AUB-C may present initially at menarche, when the adolescent, perhaps for the first time, has to attain satisfactory hemostasis over a large bleeding surface – the endometrium. The problem can be compounded because at menarche, many, if not most, such bleeds are anovulatory, where the endometrium is already deficient in endometrial vasoconstrictors such as PG F2-α and endothelin-1 that are largely dependent on the production of progesterone. When added to the delay in presentation fostered by the embarrassment and immaturity of the typical adolescent, menarcheal girls with von Willebrand disease and other disorders of systemic hemostasis are at great risk for a serious episode of HMB. Indeed, one study has reported that almost 20% of young girls who presented in the emergency department with acute HMB have AUB-C. (3)

So how does one diagnose AUB-C? The first step is to have a high index of suspicion. So when an adolescent presents around menarche with acute HMB, steps should be taken to evaluate for a systemic disorder of hemostasis. For other women, there is evidence that a structured history can identify about 90% of the women with laboratory evidence of von Willebrand disease. Any woman with lifelong heavy menstrual bleeding is at risk, as are those with a family history, or with a personal history of frequent bruising, bleeding with brushing teeth or unexplained bleeding associated with childbirth or surgical procedures.(4, 5) For women who fail the screen, the process should start with non-specific assays including prothrombin time (PT), partial thromboplastin time (PTT), ABO blood type and Ivy bleeding time as well as more specific assays measuring vWF, Ristocetin co-factor and Factor VIII . Other assays such as those for platelet aggregation or more rare factor deficiencies can be obtained as appropriate, depending on the clinical situation, and the advice of a consulting hematologist. Of course, the evaluation of any individual with AUB, including HMB, should be performed considering focal lesions of the lower genital tract as well as the other potential contributors to the bleeding categorized in FIGO’s PALM-COEIN system, two of which (AUB-E and AUB-O) have been discussed in previous editions of this blog.
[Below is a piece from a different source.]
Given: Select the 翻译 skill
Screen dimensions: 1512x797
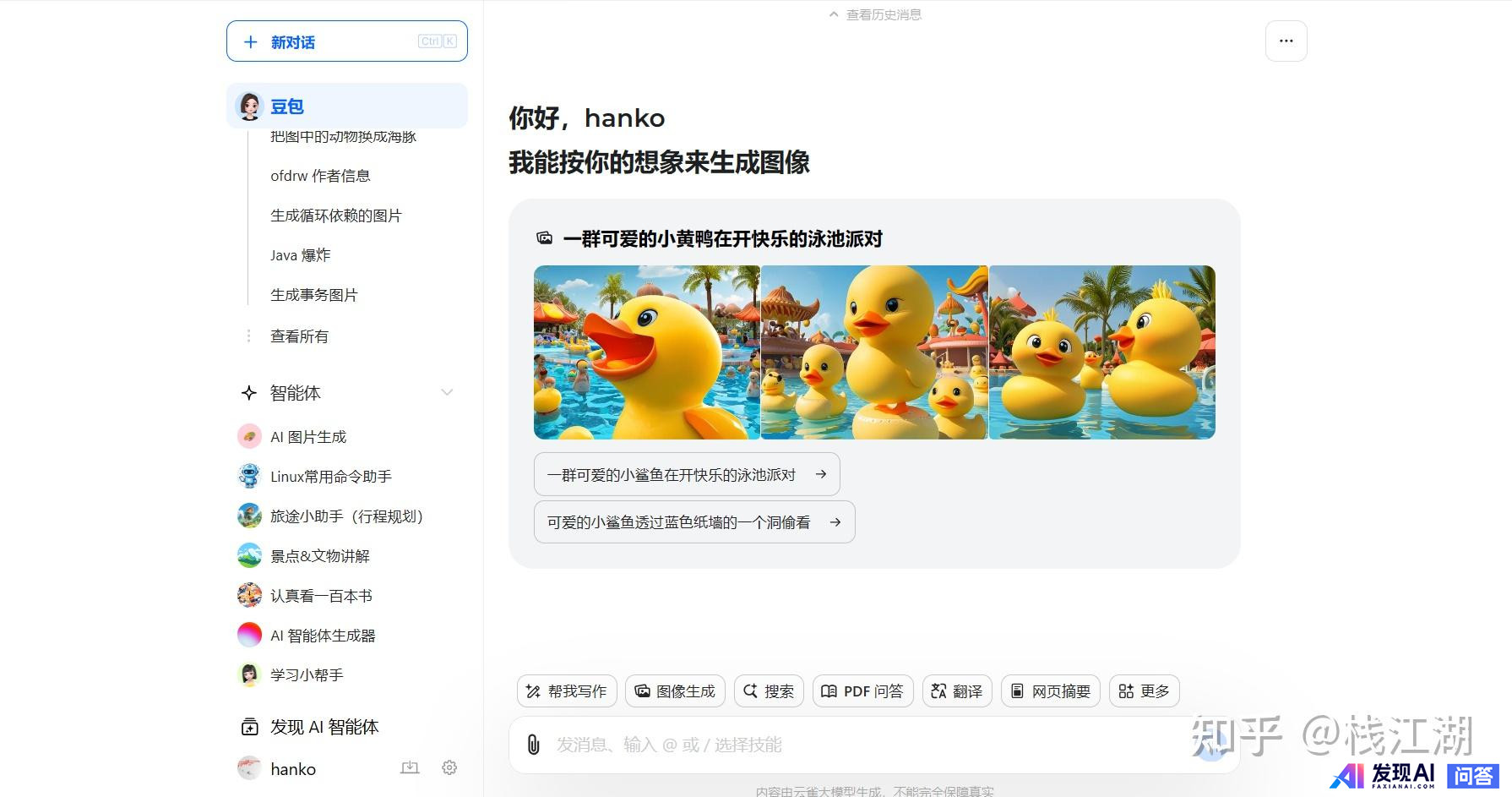Looking at the screenshot, I should pyautogui.click(x=957, y=691).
Treatment of women with AUB-C will vary according to the severity of the disorder, the desires regarding current and future fertility, and the response to simple interventions such as tranexamic acid and local or systemic progestin-containing regimens. More about AUB-C can be found in the book Abnormal Uterine Bleeding, from Cambridge Medical Press.(6)

1. Munro MG, Critchley HO, Broder MS, Fraser IS. FIGO classification system (PALM-COEIN) for causes of abnormal uterine bleeding in nongravid women of reproductive age. Int J Gynaecol Obstet. 2011;113:3-13.
2. Shankar M, Lee CA, Sabin CA, Economides DL, Kadir RA. von Willebrand disease in women with menorrhagia: a systematic review. BJOG. 2004;111:734-40.
3. Claessens EA, Cowell CA. Acute adolescent menorrhagia. American journal of obstetrics and gynecology. 1981;139:277-80.
4. Kadir RA, Economides DL, Sabin CA, Owens D, Lee CA. Frequency of inherited bleeding disorders in women with menorrhagia. Lancet. 1998;351:485-9.
5. Kouides PA, Conard J, Peyvandi F, Lukes A, Kadir R. Hemostasis and menstruation: appropriate investigation for underlying disorders of hemostasis in women with excessive menstrual bleeding. Fertil Steril. 2005;84:1345-51.
6. Munro MG. Abnormal Uterine Bleeding. Cambridge: Cambridge University Press; 2010.

Munro MG. Abnormal Uterine Bleeding. Cambridge: Cambridge University Press; 2010.